Should you need to enter the in-camera menu you have the choice to either open a Quick menu (accessed via its own dedicated button), or the main in-camera Menu (again via its own button). As might be expected of a professional-grade DSLR options within the in-camera menu are especially deep and wide ranging, with plenty of scope for advanced users to customise a large range of settings to their own individual preferences – right down to the nitty-gritty such as AF tracking speed sensitivity and the like.
Those photographers who prefer to shoot at eye-level will find the Mark III’s viewfinder pleasingly large and bright, with a 100% field of view and a magnification of 0.71x.
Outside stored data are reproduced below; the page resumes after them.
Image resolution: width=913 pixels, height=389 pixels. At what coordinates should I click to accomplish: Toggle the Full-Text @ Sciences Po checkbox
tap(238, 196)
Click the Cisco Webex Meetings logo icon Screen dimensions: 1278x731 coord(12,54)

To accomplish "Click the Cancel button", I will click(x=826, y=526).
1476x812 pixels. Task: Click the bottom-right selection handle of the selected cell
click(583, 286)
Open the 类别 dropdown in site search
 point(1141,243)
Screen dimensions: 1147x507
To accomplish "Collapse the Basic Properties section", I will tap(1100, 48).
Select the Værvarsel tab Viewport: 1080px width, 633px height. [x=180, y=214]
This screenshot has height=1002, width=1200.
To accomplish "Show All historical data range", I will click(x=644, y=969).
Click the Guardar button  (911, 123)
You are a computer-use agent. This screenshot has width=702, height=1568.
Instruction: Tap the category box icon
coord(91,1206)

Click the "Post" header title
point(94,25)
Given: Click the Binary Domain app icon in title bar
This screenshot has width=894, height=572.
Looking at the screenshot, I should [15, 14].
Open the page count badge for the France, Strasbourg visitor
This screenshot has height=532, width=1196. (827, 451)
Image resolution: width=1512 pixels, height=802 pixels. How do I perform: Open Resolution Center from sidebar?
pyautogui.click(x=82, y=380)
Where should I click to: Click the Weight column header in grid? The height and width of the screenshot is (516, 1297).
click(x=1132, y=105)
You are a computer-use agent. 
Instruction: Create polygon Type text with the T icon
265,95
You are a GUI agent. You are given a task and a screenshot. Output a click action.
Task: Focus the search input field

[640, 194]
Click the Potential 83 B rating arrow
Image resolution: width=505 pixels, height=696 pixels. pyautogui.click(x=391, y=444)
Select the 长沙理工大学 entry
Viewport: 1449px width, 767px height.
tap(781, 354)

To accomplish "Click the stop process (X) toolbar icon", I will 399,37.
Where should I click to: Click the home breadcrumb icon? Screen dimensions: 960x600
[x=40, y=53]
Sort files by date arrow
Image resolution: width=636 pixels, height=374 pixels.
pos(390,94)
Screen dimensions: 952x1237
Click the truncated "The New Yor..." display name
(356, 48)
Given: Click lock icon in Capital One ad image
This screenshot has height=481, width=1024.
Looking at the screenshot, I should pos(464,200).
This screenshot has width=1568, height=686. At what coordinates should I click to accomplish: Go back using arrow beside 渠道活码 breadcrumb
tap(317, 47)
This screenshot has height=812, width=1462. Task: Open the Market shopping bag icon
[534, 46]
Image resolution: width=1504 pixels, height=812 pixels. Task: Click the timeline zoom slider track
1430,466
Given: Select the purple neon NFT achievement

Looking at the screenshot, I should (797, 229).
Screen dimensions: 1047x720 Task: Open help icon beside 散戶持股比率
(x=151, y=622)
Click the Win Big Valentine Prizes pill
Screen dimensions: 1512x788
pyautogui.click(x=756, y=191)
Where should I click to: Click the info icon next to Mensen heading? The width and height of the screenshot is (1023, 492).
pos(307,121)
In practice it’s a really useable viewfinder that enhances the overall user experience. Should you wish to compose using live view then the good news is that the rear LCD screen has been enlarged to 3.2in (from 3in on the Mark II) and also benefits from an increased resolution of 1040k-dots (compared to 920k-dots on the Mark II).
Helping you to switch more seamlessly between stills and video mode – or indeed live view and optical viewfinder – is another new switch positioned just to the right of the viewfinder. While the camera is being used in stills mode the button that’s inset within this switch can be used to toggle between live view and the optical viewfinder. However, flick the switch over to put the camera into movie mode and the same button will then act as a one-touch record button. Overall, it’s a really neat and intuitive system.
General performance, at least in terms of start-up and processing speed is exceptional. Start-up is instantaneous of course, and processing speeds are also noticeably speedy thanks to the DIGIC 5 processor. The number of simultaneous JPEGs that can be recorded at full-resolution before slowdown occurs is seemingly infinite (we gave up counting after recording over 100 consecutive shots), while in Raw mode it’s possible to shoot around 15-20 (depending on the complexity of the scene the camera is faced with) before the buffer fills and the camera starts to slow down.
Overall image quality is nothing short of exceptional, with high ISO performance especially impressive. Set to the ‘Standard’ Picture Style setting, the Mark III produces pleasingly vibrant and punchy colour (a trait common to all Canon DSLRs) but without making things look in any way oversaturated or un-lifelike. Of course, you can always choose to tone down the colour, or even to increase saturation levels via the Picture Style sub-menu should you want to.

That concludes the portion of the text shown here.